By the time I left Monument Valley it was almost sunset. The sun was just above the road in the rearview mirror. I seemed to remember a budget hotel in Mexican Hat, Utah, but when I got there it all seemed to be boutique hotels and resort-style accommodations. I continued on to the San Juan River and drove down to a campground there. It was packed out. Every space was taken. There wasn’t even room to pull off to the side and stay in the car.
I continued onto Bluff, but it was the same situation, either expensive hotels or no hotels, and nothing that resembled a campsite. By now it was pitch black. There was a restaurant and trading post at a place called the Twin Rocks. I pulled over in the parking lot and put the seat back, but that was no good at all. How long before someone came driving up and hassled me?
There was a place down the road called Montezuma Creek that seemed promising, but then I never came to it or it wasn’t large enough to register. Finally, I came to Aneth and had no choice but to give up and stop on the side of a gas station. The last thing I’d wanted to happen had happened, but only for the second time on the whole trip. I wouldn’t be sleeping as much as just sitting there waiting for the dawn. That would mean a whole twenty-four hours in the driver’s seat. Does Avis give out medals for that? More than likely it would be a fine. If they ever do need a spokesman and want to pair me again with the Mountain Bluebird, they know where to find me. That would be a trip.

GIVEN REQUEST A – In the records, copy out the lines word for word, starting at the line containing "The image size is (510, 441)." and ending at the line containing "I will point(523,187).", including both of those lines.
The road-trip account and the records have no connection to each other.

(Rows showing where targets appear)
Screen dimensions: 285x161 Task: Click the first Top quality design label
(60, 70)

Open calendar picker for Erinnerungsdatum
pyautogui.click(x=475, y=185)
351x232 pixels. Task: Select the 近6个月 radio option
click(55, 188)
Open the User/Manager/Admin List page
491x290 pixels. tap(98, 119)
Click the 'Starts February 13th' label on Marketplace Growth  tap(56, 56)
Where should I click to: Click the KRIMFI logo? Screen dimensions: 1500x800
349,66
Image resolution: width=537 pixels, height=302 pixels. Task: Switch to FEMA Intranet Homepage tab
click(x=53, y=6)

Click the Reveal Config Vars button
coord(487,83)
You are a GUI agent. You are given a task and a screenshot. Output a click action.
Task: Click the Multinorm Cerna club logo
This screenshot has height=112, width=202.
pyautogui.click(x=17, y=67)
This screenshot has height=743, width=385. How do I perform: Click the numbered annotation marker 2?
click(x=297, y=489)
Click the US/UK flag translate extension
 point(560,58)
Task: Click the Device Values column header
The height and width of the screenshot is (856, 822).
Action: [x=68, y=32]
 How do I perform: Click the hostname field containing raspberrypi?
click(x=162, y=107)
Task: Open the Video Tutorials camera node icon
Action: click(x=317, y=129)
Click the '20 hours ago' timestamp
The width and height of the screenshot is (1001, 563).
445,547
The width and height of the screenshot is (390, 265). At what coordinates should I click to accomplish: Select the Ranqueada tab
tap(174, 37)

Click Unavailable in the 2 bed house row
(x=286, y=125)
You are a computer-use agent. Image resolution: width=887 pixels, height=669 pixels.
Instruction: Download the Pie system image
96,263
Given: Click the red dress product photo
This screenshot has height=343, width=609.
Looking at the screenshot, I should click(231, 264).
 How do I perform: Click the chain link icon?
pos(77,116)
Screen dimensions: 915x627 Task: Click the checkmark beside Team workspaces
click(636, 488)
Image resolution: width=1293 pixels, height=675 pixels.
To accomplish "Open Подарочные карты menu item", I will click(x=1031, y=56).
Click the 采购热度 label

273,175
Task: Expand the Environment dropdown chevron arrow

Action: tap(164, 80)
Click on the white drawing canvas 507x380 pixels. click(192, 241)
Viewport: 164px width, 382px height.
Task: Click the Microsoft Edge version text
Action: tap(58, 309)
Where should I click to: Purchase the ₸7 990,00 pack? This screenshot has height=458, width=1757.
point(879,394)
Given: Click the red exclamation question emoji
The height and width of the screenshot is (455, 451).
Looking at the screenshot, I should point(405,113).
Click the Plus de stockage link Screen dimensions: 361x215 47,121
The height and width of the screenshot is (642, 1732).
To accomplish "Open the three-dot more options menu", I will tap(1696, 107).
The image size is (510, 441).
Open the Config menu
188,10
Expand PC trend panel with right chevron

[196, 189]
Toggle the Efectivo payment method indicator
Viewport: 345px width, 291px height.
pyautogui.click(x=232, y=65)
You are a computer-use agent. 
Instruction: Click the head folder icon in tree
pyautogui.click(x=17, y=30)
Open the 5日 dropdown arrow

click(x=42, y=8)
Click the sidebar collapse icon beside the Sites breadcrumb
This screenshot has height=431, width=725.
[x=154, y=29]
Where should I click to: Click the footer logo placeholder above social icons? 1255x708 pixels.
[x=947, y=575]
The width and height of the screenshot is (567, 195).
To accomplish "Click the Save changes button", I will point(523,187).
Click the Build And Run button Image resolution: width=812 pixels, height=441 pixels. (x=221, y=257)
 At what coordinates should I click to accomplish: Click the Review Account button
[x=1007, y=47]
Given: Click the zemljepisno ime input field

GIVEN REQUEST B – Pick up the road-trip account after its final sentence and keep the story going.

TASK RESPONSE A –
The image size is (510, 441).
Open the Config menu
188,10
Expand PC trend panel with right chevron

[196, 189]
Toggle the Efectivo payment method indicator
Viewport: 345px width, 291px height.
pyautogui.click(x=232, y=65)
You are a computer-use agent. 
Instruction: Click the head folder icon in tree
pyautogui.click(x=17, y=30)
Open the 5日 dropdown arrow

click(x=42, y=8)
Click the sidebar collapse icon beside the Sites breadcrumb
This screenshot has height=431, width=725.
[x=154, y=29]
Where should I click to: Click the footer logo placeholder above social icons? 1255x708 pixels.
[x=947, y=575]
The width and height of the screenshot is (567, 195).
To accomplish "Click the Save changes button", I will point(523,187).

TASK RESPONSE B –
It was a good thing that no one came out to check on me. I put the seat back and got under the sleeping bag. Then I just sat there in a vegetative state, only my mind working, until four o’clock. That was enough of that. I put the keys in the ignition and got back on the road, driving in total darkness, dependent on my brights to cut through it. At that point, the stars were only faint pinpricks of light.
When I got to Four Corners, where Arizona, New Mexico, Utah, and Colorado meet, it was still dark and the gate was closed. I’d been there a few times, but it was still a setback. There was nothing to do but park beside the gate, but I wasn’t going to wait for them to open. Rather, I needed to calm my frazzled mind.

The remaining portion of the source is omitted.